4)       BIG 4-Cleans increase overall leg power and athleticism.  Traditionally my better cleaners have been more athletic than their peers.  Squats and Deadlifts to improve overall leg strength and power.  Bench to improve upper body strength and power.

5)       FULL-BODY.  Most sports are played full body.  So we will train full body every day.  We will do our best to mimic the actions of the sport, but considering most sports require muscle action from the legs and arms we will train upper and lower body every training session

Speed Improvement

1)       Leg Strength-Isaac Newton-for every force produced there will be an equal and opposite force.  The more force put down into the ground the more force the ground pushes back up.  More force will equal a longer stride. 

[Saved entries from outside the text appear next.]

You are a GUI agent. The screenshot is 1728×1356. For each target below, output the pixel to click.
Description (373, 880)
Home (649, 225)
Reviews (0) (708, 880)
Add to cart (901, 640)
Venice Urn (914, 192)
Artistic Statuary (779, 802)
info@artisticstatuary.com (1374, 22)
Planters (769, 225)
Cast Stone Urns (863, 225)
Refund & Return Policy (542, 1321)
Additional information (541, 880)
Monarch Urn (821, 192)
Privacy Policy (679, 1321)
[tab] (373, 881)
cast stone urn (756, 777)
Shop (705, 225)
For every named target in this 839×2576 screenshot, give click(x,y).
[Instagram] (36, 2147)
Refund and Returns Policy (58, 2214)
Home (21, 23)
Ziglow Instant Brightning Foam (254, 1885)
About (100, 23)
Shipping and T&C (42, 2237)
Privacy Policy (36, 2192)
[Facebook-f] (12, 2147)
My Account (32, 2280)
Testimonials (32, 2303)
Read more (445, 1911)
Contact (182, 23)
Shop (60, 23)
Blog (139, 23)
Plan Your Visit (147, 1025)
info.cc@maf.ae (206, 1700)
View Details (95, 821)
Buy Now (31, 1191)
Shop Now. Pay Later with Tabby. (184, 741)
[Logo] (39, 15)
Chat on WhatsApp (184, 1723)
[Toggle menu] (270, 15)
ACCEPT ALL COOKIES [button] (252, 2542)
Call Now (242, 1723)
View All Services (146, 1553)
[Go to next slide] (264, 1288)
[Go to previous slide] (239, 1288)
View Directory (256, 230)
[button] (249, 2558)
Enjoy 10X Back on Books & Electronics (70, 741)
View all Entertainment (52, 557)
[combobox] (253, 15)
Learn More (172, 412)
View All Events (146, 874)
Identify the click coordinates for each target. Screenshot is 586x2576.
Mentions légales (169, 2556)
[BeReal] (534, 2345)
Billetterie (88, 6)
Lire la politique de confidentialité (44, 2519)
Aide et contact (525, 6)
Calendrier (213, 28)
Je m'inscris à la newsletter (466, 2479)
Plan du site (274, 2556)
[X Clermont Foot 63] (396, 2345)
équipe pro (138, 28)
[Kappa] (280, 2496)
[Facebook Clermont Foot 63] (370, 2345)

2)       Mechanics-efficient movements translate to better speed, less energy required and fewer injuries

3)       Acceleration training wall drills, and sled pulls

4)       Hip Power-Studies indicate elite athletes separate themselves due to faster hip extension and power

5)       Stiff ankle leads to a faster rate of force development


1)       Stimulate drills to improve athletic performance through change of direction

2)       Teach deceleration mechanics

3)       Develop quickness and teach the athlete to maintain a low center of gravity

4)       Introduce closed/preplanned change of direction and graduate to open/decision making agility


Close games are won at the end of a game when the other team is tired.  Every sport needs a general conditioning base but once that is achieved condition specific to the sport and specific to coaching philosophy are implemented. 


Injury Prevention-You Can’t Help the Team from the Training Room

There should be a strong relationship between the ATC’s and the Strength and Conditioning Coach.  With certain injuries and rehab there will be a cross over where the two are working together as the athlete prepares to get back on the field of play.  The ultimate goal is to minimize the risk of injury.

1)       Working with the trainers for a given sport it is important to document and train the sport specific injury areas.  Examples are neck and trap strength to minimize concussions in football and soccer, working drills to stabilize the knee and ankle for basketball.  Those are well documented sport specific injuries.  However I think it is also important to sit with the trainer after every season to see if there were trends for injuries and then work with the trainer to see how we can minimize those for the next year.

2)        Static and Dynamic flexibility are great methods to increase flexibility and should be used to help aide an athlete warm-up and cool down for recovery purposes.